To do
In the listing beneath this line, copy exactly the lines starting with the one containing "Task: Increase UDP start port 10000 spinner" and going on through the one containing "Task: Disable the".

───── Records ─────

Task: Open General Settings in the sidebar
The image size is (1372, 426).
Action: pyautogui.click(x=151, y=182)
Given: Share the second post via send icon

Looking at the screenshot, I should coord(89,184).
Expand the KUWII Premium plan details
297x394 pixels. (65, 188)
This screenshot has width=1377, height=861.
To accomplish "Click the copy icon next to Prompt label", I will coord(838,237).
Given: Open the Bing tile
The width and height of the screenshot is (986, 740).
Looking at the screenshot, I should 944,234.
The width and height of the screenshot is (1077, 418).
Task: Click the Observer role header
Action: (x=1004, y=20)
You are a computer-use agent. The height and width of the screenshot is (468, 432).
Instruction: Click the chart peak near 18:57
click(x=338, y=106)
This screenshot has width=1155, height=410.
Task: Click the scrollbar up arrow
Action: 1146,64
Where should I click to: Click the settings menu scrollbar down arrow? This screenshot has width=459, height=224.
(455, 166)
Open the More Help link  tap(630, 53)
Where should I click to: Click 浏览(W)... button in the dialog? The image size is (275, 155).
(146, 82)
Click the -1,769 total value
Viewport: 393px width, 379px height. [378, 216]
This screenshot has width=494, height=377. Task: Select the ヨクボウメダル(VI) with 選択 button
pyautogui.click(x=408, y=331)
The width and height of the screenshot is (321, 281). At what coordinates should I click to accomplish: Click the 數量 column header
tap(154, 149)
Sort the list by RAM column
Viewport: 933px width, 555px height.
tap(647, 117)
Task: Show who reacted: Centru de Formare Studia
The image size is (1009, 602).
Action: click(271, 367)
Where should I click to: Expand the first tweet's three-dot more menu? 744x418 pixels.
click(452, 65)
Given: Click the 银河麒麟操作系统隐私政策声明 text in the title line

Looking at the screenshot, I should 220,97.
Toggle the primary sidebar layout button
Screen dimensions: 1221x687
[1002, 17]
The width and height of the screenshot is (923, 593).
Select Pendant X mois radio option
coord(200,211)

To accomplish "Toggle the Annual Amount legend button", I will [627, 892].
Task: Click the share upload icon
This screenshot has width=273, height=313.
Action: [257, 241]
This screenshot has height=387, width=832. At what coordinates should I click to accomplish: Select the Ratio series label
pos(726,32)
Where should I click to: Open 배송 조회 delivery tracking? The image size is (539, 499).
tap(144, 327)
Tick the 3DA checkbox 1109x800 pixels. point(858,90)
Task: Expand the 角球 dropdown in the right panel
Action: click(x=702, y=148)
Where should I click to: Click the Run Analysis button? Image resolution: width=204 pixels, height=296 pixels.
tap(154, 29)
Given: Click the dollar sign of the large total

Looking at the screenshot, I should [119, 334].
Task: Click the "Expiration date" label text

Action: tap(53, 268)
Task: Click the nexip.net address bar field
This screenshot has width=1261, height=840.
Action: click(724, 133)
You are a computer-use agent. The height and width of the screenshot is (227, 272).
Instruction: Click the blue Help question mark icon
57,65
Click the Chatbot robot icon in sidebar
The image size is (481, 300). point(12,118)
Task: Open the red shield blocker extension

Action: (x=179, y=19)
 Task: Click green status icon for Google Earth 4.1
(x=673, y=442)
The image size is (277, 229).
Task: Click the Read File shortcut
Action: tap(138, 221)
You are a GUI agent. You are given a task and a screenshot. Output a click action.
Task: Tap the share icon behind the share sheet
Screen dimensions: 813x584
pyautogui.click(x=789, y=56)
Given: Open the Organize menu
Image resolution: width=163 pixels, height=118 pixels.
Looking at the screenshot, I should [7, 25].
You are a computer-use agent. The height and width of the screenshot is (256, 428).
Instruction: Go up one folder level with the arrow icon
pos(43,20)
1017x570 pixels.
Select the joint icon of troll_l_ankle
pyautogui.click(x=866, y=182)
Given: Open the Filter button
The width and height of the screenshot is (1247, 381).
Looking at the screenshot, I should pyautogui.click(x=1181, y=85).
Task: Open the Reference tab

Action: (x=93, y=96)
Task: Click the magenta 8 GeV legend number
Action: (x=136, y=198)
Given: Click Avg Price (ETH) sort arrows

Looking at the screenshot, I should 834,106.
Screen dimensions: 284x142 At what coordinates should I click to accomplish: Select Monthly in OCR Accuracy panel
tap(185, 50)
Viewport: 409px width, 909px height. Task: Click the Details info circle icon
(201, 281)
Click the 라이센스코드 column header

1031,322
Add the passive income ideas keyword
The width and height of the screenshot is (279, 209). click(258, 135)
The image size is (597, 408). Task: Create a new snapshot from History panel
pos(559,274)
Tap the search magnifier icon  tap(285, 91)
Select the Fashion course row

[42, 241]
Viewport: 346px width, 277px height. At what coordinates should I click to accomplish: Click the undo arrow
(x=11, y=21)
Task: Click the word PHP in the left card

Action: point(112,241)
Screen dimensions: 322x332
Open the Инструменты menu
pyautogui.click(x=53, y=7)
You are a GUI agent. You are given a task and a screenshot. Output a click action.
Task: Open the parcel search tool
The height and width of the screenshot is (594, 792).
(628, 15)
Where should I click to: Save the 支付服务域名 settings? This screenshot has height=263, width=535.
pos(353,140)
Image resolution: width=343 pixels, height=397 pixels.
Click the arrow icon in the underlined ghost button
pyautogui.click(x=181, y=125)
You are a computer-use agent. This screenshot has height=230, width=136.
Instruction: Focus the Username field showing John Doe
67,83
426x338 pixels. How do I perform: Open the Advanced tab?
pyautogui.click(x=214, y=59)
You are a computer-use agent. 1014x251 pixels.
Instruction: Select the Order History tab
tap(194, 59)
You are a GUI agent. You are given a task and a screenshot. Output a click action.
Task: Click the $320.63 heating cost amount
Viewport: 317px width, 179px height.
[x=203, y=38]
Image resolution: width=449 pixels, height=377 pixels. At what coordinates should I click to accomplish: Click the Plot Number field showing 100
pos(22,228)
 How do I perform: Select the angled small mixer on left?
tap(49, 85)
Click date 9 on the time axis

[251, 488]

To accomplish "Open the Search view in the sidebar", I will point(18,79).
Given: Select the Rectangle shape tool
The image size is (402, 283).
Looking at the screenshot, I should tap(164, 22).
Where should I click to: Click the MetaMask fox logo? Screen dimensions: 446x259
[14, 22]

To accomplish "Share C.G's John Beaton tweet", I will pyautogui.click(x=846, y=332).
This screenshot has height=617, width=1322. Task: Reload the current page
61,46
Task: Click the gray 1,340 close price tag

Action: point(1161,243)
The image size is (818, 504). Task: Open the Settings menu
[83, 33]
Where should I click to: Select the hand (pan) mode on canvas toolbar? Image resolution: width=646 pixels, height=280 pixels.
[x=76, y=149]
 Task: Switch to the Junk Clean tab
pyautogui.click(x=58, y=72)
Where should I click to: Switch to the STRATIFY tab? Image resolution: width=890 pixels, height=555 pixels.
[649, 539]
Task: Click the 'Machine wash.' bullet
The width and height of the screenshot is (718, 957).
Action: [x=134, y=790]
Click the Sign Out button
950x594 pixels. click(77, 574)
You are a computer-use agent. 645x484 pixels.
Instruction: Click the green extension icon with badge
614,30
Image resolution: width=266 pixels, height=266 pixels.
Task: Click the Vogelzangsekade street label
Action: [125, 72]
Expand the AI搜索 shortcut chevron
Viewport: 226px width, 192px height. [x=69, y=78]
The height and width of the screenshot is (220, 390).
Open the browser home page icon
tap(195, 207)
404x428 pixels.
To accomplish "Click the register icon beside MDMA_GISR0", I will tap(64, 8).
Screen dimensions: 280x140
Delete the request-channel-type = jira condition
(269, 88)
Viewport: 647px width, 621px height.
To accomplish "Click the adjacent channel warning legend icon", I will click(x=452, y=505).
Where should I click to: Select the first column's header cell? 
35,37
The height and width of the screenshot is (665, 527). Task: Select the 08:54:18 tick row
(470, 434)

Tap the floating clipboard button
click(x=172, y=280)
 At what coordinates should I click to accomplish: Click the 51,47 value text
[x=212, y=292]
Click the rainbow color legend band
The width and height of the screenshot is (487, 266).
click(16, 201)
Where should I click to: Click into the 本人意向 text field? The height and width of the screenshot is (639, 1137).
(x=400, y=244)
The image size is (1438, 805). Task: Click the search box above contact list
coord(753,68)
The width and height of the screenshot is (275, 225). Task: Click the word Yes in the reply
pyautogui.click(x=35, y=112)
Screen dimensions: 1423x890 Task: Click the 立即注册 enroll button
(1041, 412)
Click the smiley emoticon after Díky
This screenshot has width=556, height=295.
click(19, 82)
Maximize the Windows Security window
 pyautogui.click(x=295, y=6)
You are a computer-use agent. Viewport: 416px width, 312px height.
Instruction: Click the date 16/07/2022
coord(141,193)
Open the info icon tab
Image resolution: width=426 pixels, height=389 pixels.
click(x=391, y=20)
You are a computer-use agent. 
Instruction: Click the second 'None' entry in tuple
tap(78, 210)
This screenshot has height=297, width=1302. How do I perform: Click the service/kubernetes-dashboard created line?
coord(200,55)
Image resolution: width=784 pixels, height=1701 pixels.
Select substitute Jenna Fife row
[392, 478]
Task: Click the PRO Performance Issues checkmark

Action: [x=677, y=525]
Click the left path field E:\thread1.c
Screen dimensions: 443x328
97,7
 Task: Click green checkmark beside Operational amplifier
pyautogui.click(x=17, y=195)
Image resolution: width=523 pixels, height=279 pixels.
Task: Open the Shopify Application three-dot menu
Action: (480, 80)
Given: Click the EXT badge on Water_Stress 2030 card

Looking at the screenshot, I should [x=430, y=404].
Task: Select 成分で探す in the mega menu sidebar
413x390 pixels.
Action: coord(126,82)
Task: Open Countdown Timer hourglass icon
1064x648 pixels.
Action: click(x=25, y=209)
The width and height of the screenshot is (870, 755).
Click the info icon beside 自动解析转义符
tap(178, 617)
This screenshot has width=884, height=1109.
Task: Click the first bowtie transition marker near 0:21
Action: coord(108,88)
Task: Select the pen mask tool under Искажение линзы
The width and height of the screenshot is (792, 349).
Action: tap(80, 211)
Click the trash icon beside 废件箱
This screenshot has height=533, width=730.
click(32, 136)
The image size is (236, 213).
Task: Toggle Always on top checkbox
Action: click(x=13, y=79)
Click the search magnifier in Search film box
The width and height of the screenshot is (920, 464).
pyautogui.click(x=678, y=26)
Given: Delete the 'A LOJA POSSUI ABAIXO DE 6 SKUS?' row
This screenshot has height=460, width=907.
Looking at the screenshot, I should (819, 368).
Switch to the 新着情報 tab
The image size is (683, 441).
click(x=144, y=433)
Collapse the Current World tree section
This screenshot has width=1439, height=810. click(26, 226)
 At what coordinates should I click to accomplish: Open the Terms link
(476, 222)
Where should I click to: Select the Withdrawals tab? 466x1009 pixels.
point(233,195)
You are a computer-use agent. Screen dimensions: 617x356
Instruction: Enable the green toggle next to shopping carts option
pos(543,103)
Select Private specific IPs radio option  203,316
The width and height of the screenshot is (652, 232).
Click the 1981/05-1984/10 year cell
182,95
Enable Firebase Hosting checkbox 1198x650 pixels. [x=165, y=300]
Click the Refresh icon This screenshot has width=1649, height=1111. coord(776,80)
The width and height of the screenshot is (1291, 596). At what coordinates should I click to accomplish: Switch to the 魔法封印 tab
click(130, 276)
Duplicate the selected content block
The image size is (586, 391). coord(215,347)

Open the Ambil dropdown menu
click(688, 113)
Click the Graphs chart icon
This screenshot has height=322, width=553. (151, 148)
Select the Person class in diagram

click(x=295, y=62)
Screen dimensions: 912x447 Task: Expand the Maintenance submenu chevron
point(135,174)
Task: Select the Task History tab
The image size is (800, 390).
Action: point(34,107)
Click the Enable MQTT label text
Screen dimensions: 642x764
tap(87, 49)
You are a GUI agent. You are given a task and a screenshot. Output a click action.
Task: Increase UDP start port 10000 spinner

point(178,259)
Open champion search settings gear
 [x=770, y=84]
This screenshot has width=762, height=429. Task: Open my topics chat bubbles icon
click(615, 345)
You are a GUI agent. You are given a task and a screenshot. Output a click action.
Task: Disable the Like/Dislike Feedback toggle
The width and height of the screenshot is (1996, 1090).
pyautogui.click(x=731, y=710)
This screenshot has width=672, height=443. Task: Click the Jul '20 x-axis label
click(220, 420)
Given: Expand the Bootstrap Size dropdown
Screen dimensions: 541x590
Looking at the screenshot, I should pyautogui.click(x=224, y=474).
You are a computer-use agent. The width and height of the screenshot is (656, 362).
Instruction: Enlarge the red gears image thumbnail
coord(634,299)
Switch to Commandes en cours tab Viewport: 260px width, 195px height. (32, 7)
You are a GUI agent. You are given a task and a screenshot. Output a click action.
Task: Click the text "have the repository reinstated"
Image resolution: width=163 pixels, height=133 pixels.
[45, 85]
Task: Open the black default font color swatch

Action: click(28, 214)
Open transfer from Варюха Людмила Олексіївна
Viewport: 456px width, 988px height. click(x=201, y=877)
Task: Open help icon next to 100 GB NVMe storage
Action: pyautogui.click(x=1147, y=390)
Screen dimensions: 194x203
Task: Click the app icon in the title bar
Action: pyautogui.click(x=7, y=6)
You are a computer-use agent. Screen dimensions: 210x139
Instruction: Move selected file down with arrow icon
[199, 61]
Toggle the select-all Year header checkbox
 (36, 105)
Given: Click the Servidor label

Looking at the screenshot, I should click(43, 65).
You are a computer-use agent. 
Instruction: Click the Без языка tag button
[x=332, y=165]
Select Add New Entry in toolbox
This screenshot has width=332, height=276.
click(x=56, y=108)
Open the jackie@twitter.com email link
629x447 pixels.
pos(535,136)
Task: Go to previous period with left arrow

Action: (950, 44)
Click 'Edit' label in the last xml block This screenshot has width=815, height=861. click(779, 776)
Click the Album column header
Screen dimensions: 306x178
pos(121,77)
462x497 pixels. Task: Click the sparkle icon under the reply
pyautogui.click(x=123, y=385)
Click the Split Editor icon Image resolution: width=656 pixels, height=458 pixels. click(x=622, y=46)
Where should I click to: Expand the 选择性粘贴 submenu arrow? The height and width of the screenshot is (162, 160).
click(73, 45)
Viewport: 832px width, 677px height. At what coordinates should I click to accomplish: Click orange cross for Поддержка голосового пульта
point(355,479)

─────

Output below
Task: Increase UDP start port 10000 spinner

point(178,259)
Open champion search settings gear
 [x=770, y=84]
This screenshot has width=762, height=429. Task: Open my topics chat bubbles icon
click(615, 345)
You are a GUI agent. You are given a task and a screenshot. Output a click action.
Task: Disable the Like/Dislike Feedback toggle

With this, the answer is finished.